Exercise goal: Count the lines below that contain the string "height", treating uppercase and lowercase as different. Reply with the number alone.

Listing:
■ ■ ■ ■ ■
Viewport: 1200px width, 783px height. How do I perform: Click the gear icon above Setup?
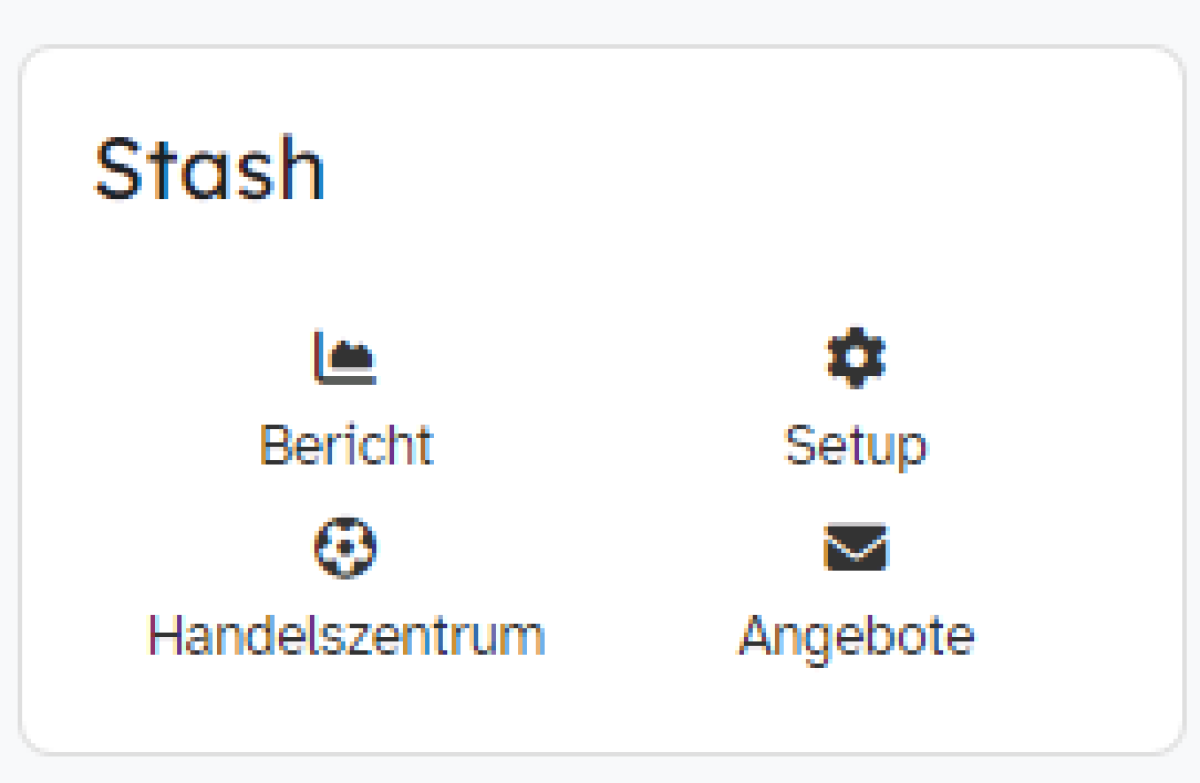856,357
■ ■ ■ ■ ■
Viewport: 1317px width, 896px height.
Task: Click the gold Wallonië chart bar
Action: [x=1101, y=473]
■ ■ ■ ■ ■
Finished exercise: 2